Call the Cat instance.

This method is called on the user's message received from the client.

Parameters:

Name Type Description Default
message_dict dict

Dictionary received from the Websocket client.

required
save bool

If True, the user's message is stored in the chat history. Default is True.

required

Returns:

Name Type Description
final_output dict

Dictionary with the Cat's answer to be sent to the client.

Notes

Here happens the main pipeline of the Cat. Namely, the Cat receives the user's input and recall the memories. The retrieved context is formatted properly and given in input to the Agent that uses the LLM to produce the answer. This is formatted in a dictionary to be sent as a JSON via Websocket to the client.

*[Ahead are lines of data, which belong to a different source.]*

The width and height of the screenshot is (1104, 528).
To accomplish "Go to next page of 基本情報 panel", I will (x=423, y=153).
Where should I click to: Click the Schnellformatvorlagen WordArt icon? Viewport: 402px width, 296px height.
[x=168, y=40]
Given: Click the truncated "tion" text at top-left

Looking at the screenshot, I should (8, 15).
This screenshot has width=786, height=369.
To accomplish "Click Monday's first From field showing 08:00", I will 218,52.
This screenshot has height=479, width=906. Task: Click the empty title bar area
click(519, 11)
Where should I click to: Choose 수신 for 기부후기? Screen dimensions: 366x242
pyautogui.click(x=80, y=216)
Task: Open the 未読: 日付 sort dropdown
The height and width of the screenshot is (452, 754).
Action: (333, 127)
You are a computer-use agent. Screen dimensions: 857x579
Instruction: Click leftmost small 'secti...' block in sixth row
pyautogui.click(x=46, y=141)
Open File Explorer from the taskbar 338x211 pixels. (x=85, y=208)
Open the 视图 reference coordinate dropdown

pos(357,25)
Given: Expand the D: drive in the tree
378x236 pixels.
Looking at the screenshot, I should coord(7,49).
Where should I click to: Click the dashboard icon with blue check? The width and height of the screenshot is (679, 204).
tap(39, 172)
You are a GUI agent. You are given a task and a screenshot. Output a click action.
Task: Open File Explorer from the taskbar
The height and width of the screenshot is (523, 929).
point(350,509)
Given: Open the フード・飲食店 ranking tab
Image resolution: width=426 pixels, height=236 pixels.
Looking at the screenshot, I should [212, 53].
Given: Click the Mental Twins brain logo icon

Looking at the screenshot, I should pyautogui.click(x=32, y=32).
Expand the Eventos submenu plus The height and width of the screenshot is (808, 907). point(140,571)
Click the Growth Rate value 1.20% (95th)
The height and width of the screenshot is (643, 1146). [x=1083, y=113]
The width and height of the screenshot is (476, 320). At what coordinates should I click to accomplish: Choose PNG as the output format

Source code in cat/looking_glass/stray_cat.py
async def __call__(self, message_dict):
    """Call the Cat instance.

    This method is called on the user's message received from the client.

    Parameters
    ----------
    message_dict : dict
        Dictionary received from the Websocket client.
    save : bool, optional
        If True, the user's message is stored in the chat history. Default is True.

    Returns
    -------
    final_output : dict
        Dictionary with the Cat's answer to be sent to the client.

    Notes
    -----
    Here happens the main pipeline of the Cat. Namely, the Cat receives the user's input and recall the memories.
    The retrieved context is formatted properly and given in input to the Agent that uses the LLM to produce the
    answer. This is formatted in a dictionary to be sent as a JSON via Websocket to the client.

    """

    # Parse websocket message into UserMessage obj
    user_message = UserMessage.model_validate(message_dict)
    log.info(user_message)

    # set a few easy access variables
    self.working_memory.user_message_json = user_message

    # keeping track of model interactions
    self.working_memory.model_interactions = []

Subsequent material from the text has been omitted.